A preferred oral dosage form, such as tablets or capsules, will contain the HMG CoA reductase inhibitor in an amount from about 0.1 to about 100 mg, preferably from about 5 to about 80 mg, and more preferably from about 10 to about 40 mg.
A preferred oral dosage form, such as tablets or capsules will contain the squalene synthetase inhibitor in an amount of from about 10 to about 500 mg, preferably from about 25 to about 200 mg.
The compounds of formula I and the hypolipidemic agent, antidepressant or bone resorption inhibitor may be employed together in the same oral dosage form or in separate oral dosage forms taken at the same time.
The compositions described above may be administered in the dosage forms as described above in single or divided doses of one to four times daily.

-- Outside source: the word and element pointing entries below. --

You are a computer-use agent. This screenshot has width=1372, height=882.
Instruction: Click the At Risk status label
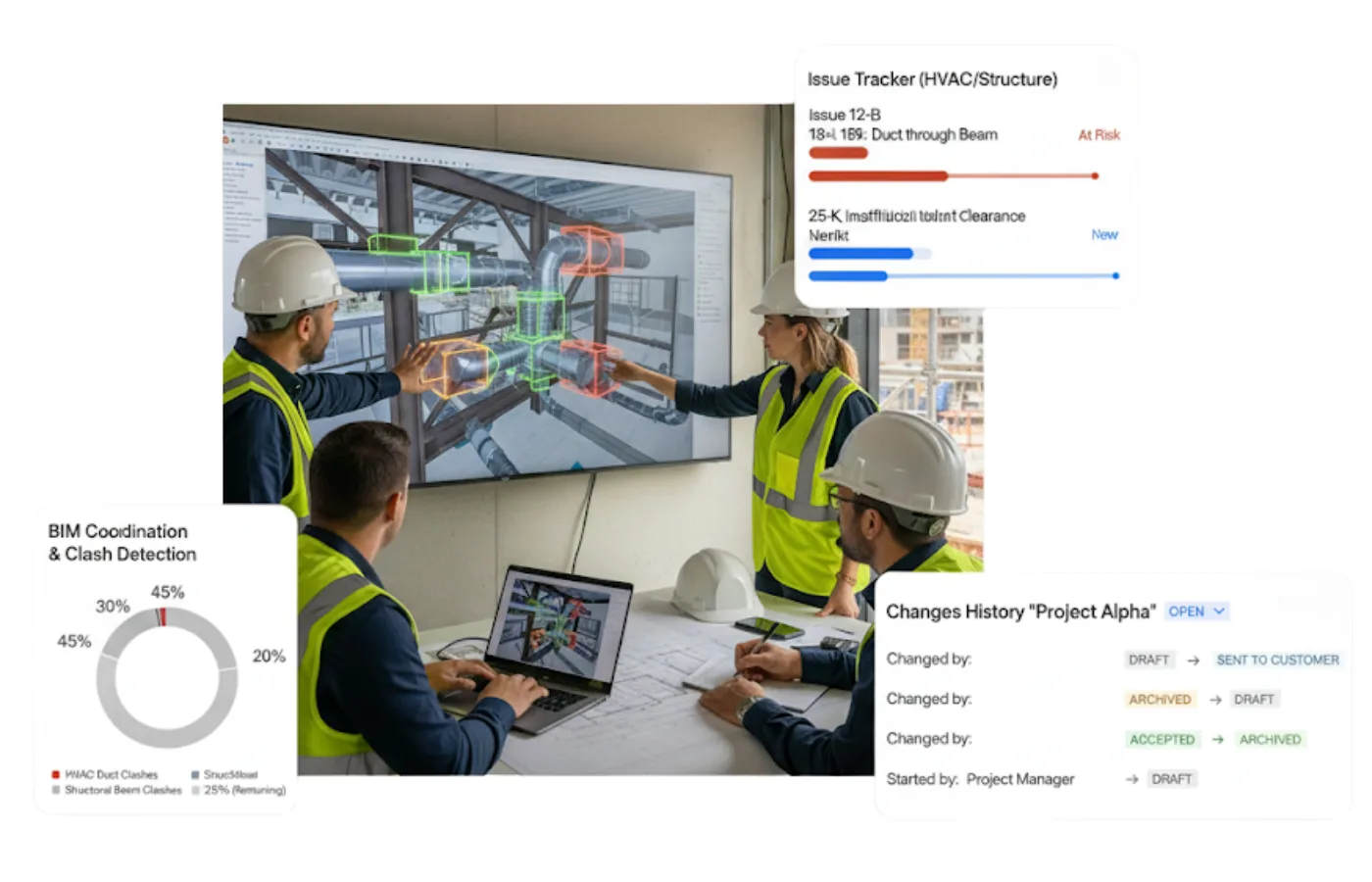click(1099, 135)
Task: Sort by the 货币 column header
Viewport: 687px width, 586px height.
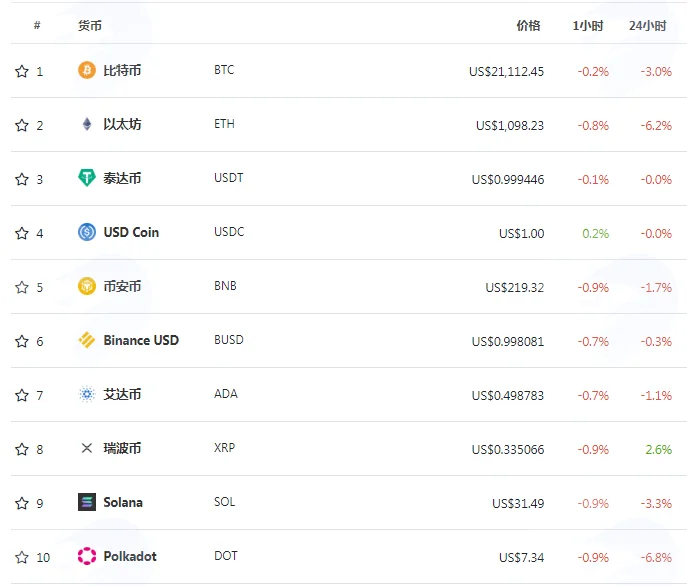Action: point(90,26)
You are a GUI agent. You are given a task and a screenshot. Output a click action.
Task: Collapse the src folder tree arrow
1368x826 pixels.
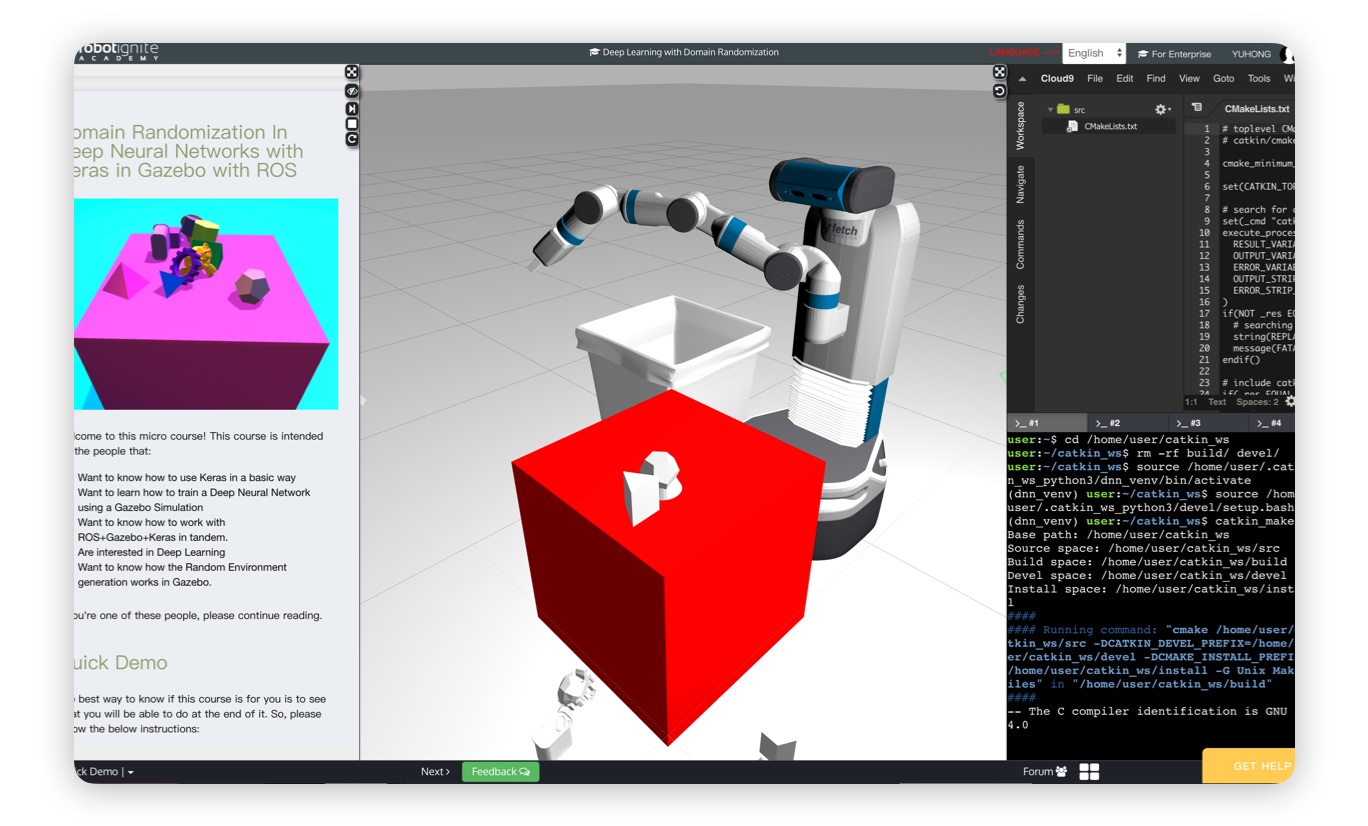coord(1050,110)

It may be advisable to start a patient on a low dose combination and work up gradually to a high dose combination.
The preferred hypolipidemic agent is pravastatin, simvastatin, lovastatin, atorvastatin, fluvastatin or cerivastatin.
The compounds of formula I of the invention can be administered 'orally or parenterally such as subcutaneously or intravenously, as well as by nasal application, rectally or sublingually to various mammalian species known to be subject to such maladies, e.g., humans, cats, dogs and the like in an effective amount within the dosage range of about 0.1 to about 100 mg/kg, preferably about 0.2 to about 50 mg/kg and more preferably about 0.5 to about 25 mg/kg (or from about 1 to about 2500 mg, preferably from about 5 to about 2000 mg) on a regimen in single or 2 to 4 divided daily doses.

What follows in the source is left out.